It has been suggested that Osh proteins, as well as mammalian OSBP, could affect non-vesicular transport by acting as sterol sensors [37]. In this perspective, membranes somewhat defective in sterol would be replenished in the presence of sterol-bound Osh protein, while an elevated sterol chemical activity in membrane would be “silenced” by a pool of empty Osh proteins. Therefore, instead of being a sterol transfer protein per se, which regulates a vectorial transport of sterol from one membrane to another, Osh proteins would modulate dynamically the sterol content of membranes according to their physicochemical properties and their ability to attract Osh proteins (e.g., by the abundance of PIPs or membrane curvature in the case of Osh4p).

Overall, it seems that a clear mechanistic understanding of the trafficking between the ER and the PM is still lacking, and more work will be needed to determine the relative importance of non-vesicular transport processes in this route.

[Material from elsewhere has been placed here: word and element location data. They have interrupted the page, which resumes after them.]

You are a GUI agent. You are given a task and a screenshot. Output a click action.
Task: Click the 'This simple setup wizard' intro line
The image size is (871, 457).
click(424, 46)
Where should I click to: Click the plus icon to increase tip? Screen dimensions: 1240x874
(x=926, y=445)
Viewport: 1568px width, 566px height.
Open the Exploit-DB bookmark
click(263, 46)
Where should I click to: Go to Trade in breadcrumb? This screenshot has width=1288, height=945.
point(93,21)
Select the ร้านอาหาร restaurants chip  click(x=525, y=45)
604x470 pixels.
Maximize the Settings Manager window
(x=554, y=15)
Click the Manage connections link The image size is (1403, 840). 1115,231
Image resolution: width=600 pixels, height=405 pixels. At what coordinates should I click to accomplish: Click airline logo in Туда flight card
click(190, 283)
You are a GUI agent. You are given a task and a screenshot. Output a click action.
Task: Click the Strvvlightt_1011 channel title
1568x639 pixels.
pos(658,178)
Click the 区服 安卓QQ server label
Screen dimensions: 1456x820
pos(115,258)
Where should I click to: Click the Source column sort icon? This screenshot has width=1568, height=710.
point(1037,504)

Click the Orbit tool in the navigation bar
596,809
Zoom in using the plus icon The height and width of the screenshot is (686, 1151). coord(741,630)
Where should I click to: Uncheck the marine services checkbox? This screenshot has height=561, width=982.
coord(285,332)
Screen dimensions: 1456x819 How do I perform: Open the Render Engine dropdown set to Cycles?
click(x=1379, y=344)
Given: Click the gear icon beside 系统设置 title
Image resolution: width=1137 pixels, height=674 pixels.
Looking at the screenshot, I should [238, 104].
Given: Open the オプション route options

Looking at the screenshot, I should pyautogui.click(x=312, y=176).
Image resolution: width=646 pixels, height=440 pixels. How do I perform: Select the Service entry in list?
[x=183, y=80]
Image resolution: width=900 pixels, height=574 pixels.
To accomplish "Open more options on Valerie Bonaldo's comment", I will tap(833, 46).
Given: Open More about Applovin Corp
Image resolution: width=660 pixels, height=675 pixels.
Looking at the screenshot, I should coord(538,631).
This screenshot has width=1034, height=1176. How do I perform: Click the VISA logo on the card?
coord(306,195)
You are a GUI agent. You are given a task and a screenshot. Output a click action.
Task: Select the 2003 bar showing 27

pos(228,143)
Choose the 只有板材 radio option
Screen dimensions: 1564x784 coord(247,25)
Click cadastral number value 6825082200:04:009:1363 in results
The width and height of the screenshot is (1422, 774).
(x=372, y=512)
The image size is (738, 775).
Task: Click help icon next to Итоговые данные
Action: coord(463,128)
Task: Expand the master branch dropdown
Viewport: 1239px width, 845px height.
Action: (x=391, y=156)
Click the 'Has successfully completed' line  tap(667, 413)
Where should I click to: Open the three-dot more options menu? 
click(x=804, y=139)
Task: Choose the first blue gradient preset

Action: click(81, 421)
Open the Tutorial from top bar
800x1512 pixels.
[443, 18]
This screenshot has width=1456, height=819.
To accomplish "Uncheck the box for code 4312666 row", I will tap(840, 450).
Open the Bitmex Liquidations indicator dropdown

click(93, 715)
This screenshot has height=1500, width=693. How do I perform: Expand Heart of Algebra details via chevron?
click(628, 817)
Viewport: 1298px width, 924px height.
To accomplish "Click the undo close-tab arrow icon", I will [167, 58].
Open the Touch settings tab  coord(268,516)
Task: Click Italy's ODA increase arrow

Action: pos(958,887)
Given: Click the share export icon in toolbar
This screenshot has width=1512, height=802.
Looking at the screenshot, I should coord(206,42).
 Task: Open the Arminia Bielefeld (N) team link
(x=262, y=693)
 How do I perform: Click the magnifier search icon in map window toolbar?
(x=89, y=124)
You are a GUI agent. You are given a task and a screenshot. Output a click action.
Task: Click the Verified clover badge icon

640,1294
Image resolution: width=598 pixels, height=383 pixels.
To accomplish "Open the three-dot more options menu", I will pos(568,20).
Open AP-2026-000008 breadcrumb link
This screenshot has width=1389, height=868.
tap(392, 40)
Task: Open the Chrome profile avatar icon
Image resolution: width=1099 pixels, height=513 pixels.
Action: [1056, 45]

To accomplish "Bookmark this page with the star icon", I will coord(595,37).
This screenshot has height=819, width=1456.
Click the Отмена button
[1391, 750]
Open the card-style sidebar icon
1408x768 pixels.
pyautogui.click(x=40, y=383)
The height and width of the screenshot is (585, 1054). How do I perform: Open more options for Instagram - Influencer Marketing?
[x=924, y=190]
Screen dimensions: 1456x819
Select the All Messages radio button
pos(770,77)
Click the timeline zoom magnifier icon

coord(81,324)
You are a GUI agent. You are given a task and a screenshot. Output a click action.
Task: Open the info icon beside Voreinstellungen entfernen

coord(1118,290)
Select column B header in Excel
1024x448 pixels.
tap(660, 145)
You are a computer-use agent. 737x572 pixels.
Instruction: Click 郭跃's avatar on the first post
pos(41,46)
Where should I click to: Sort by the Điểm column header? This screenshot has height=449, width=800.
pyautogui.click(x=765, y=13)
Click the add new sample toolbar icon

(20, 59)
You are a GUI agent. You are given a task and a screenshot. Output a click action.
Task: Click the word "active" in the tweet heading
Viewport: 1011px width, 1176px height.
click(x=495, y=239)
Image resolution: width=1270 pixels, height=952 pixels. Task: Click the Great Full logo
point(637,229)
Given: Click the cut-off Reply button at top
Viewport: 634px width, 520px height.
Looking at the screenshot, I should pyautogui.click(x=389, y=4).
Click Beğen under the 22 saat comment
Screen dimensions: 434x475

Sterol endosomal trafficking

Over the last 10 years, several insights into endosomal sterol trafficking have been obtained by imaging the fluorescent sterol DHE in living cells [40, 103]. DHE, which was transferred into the PM from an extracellular cyclodextrin donor, became equilibrated with the ERC within minutes, even in energy-depleted CHO cells in which endocytic delivery of transferrin to the ERC was blocked completely [42]. Interestingly, the DHE was delivered to ERC in fixed and permeabilized cells as well, indicating that this organelle behaves as a “sterol sink” just by its intrinsic properties. In contrast, the recycling of the sterol from the ERC to the PM seemed to follow a vesicular membrane pathway, at least in part. It has been estimated that 106 molecules of sterol enter and leave the ERC per second [67]; however the machinery involved in the PM to ERC non-vesicular transport is still unidentified.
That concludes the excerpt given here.